DoD Designates Anthropic a Risk
The U.S. Department of Defense has officially declared AI firm Anthropic a supply chain risk, the first time a domestic company has received such a designation. The move, stemming from disputes over AI's military use, gives the company a six-month grace period before being cut off from military contracts. It's a major signal for developers using third-party AI services in regulated industries.

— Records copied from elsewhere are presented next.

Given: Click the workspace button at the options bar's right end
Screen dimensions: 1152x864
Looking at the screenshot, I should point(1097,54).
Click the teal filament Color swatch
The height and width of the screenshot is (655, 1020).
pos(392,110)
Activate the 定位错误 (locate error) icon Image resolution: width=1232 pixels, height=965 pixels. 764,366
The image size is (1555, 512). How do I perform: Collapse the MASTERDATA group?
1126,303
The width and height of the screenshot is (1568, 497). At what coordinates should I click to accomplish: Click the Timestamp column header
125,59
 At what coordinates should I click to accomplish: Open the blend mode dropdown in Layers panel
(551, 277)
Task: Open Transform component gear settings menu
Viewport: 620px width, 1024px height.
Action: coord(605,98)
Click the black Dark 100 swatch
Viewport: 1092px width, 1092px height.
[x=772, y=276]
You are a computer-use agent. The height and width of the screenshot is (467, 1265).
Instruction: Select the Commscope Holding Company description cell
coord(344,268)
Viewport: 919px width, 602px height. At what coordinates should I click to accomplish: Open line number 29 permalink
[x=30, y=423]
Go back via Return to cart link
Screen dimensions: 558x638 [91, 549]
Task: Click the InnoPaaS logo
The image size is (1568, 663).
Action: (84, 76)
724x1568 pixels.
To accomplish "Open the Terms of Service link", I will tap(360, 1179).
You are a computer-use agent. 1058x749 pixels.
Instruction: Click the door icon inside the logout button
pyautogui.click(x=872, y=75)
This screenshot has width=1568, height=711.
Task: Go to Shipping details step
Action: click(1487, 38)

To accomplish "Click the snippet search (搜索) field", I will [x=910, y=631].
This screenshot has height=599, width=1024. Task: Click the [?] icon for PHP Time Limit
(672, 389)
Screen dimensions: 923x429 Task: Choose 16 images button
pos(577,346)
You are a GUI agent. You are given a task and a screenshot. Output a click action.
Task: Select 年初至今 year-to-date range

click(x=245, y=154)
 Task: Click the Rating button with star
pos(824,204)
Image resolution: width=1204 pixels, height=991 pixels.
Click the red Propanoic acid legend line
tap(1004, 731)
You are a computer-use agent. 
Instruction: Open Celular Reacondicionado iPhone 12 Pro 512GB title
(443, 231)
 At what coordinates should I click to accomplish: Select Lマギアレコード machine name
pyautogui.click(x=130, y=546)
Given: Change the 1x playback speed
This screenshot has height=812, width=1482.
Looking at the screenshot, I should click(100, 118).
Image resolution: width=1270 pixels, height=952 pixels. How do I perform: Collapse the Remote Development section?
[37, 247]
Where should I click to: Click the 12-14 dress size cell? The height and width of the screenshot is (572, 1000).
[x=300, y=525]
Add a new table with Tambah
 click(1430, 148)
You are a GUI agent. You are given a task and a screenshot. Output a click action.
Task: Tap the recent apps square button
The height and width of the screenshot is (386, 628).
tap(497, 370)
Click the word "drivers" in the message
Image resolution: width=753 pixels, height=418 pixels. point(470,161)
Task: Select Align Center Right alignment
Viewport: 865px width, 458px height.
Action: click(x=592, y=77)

The core of the dispute lies in Anthropic's refusal to remove safeguards that prohibit the use of its AI model, Claude, for mass surveillance of Americans and for powering fully autonomous weapons. The Pentagon has insisted on the ability to use the technology for "all lawful purposes," a stance Anthropic could not agree to. This designation is unprecedented, marking the first time a U.S.-based AI firm has been labeled a supply chain risk, a designation typically reserved for foreign adversaries like Huawei. Anthropic's CEO, Dario Amodei, has stated the company believes the action is not "legally sound" and intends to challenge the designation in court. Despite the risk designation, Anthropic's Claude AI was reportedly the only AI model deployed on the Pentagon's classified networks and was used in recent U.S. strikes on Iran. The Department of Defense has up to six months to phase out the technology. Shortly after the directive against Anthropic, rival AI company OpenAI announced it had secured a deal with the military to deploy its models on classified networks. OpenAI stated their agreement includes "more guardrails than any previous agreement for classified AI deployments." The move has drawn criticism from tech industry leaders and former military officials, who called it an "inappropriate use of executive authority." An open letter signed by figures from OpenAI, Slack, IBM, and others argued that punishing a company for a contract dispute sets a dangerous precedent. Defense Secretary Pete Hegseth announced the designation, stating, "no contractor, supplier, or partner that does business with the United States military may conduct any commercial activity with Anthropic." However, Anthropic maintains the designation has a "narrow scope," only impacting direct DoD contracts.